◆ **Problem to solve**: Exclude the pictures, then repeat the remaining data exactly.

Items from a dataset:
○ ○ ○ ○ ○

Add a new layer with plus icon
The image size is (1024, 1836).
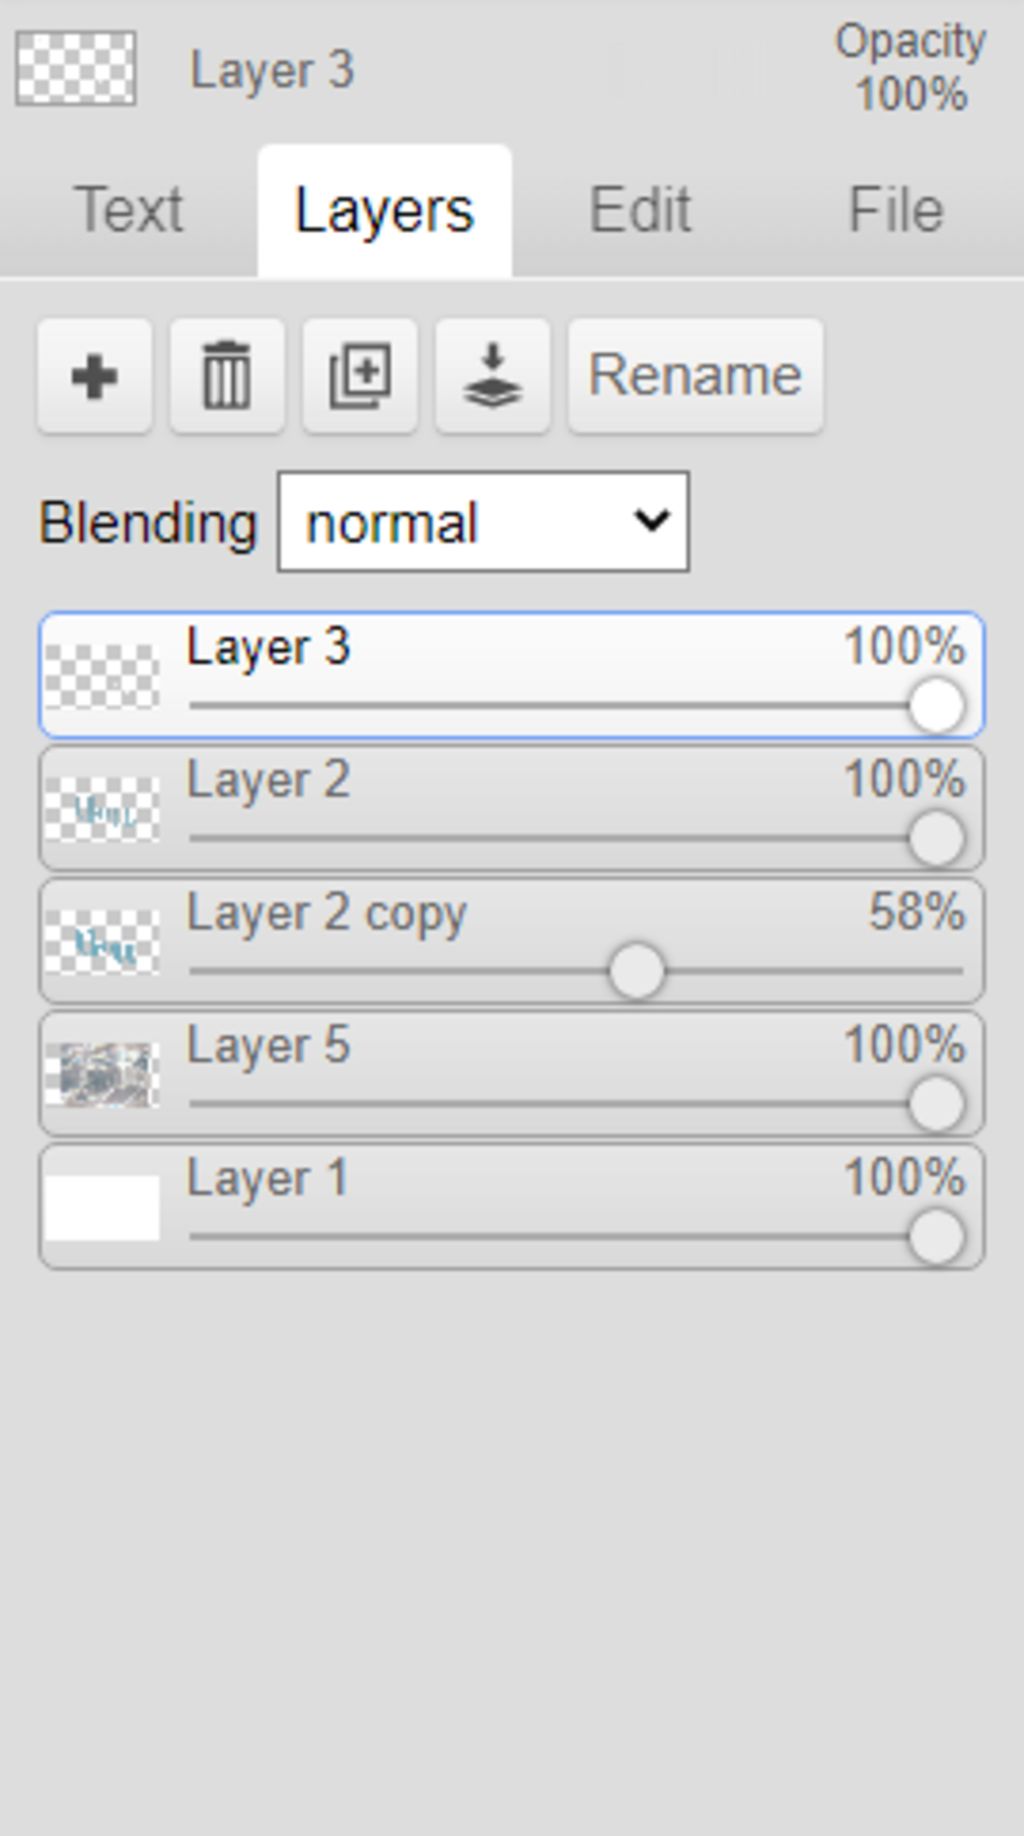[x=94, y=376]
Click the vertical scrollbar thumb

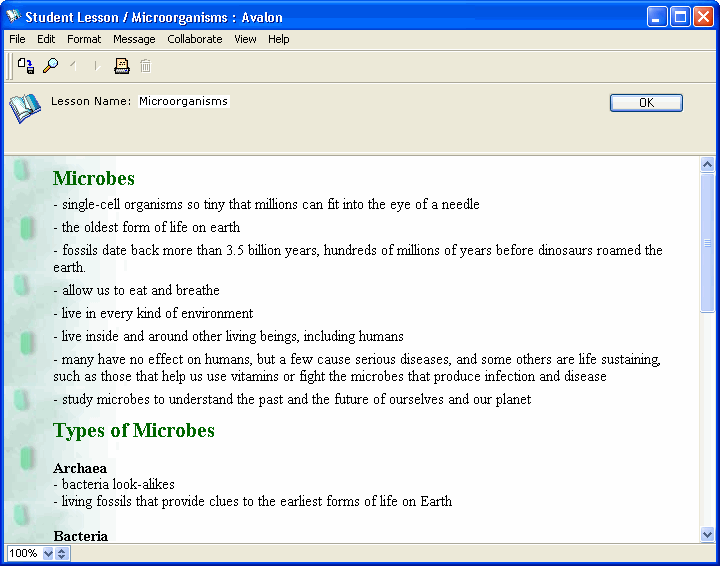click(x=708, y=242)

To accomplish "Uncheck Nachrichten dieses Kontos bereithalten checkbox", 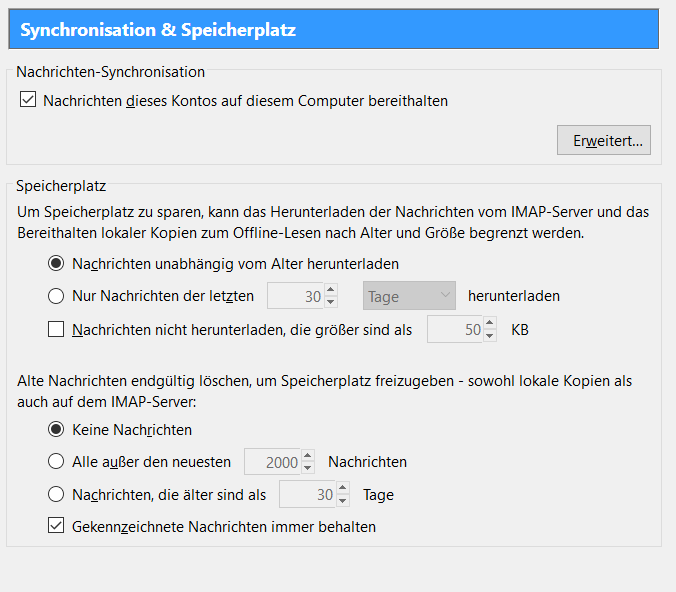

○ ○ ○ ○ ○

◆ **Response area**:
Add a new layer with plus icon
The image size is (1024, 1836).
[x=94, y=376]
Click the vertical scrollbar thumb

click(x=708, y=242)

To accomplish "Uncheck Nachrichten dieses Kontos bereithalten checkbox", 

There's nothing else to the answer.